La decisione arriva dopo gli ultimi episodi che, nel giro di poche ore, hanno preso di mira due farmacie cittadine, la Businelli di piazza Risorgimento e la Farmacia 8 di via Verdi, con modalità ormai ricorrenti: auto lanciate contro le vetrine, ingresso forzato in pochi secondi e fuga con il fondo cassa. Come riferisce Il Giorno, si tratta di colpi rapidi, spesso notturni, con bottini limitati ma danni rilevanti alle strutture.
La scelta di ricorrere a barriere fisiche rappresenta una misura difensiva concreta ma, allo stesso tempo, segnala un’escalation che riguarda Lombardia (casi anche nei comuni limitrofi della Martesana, da Segrate a Gessate) ma anche altre regioni.
In Emilia-Romagna e in Veneto si sono registrati casi di spaccate con veicoli utilizzati come ariete contro le vetrine, mentre in Lazio e Campania le cronache locali riportano incursioni notturne con dinamiche sovrapponibili: azioni rapide, danni ingenti e bottini relativamente modesti.

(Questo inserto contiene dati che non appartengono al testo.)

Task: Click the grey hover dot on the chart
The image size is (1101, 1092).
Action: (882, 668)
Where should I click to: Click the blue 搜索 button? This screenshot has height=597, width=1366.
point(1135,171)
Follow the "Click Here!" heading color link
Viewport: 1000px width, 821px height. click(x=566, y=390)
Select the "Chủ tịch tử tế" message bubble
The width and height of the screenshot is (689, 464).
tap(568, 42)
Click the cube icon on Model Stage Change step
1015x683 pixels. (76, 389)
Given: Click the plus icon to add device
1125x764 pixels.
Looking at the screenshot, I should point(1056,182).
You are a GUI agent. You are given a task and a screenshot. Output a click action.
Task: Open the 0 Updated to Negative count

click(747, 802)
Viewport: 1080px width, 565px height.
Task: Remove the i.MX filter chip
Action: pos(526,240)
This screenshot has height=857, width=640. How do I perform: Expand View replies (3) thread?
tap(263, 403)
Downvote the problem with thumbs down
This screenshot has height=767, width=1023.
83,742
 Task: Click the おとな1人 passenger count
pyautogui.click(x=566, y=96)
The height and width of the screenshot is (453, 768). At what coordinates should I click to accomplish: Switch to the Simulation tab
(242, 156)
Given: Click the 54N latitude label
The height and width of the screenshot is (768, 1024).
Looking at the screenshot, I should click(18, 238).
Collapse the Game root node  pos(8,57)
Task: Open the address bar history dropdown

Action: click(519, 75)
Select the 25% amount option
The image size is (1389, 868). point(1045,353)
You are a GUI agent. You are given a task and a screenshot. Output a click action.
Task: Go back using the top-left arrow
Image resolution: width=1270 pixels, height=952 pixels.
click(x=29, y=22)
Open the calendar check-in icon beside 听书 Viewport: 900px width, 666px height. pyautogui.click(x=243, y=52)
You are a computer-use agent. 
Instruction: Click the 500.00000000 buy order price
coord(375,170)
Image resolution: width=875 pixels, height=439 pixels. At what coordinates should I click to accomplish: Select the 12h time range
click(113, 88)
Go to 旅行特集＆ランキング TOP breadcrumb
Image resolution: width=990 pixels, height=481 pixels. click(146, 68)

Per le farmacie, il problema si traduce in un duplice impatto: economico, per i costi di ripristino spesso elevati rispetto al valore del denaro sottratto, e organizzativo, per le interruzioni dell’attività e le ricadute sulla sicurezza del personale. In questo contesto, l’iniziativa di Cernusco sul Naviglio assume un valore che va oltre il singolo episodio locale e offre ai titolari un possibile modello di risposta immediata, basato sulla prevenzione fisica degli accessi.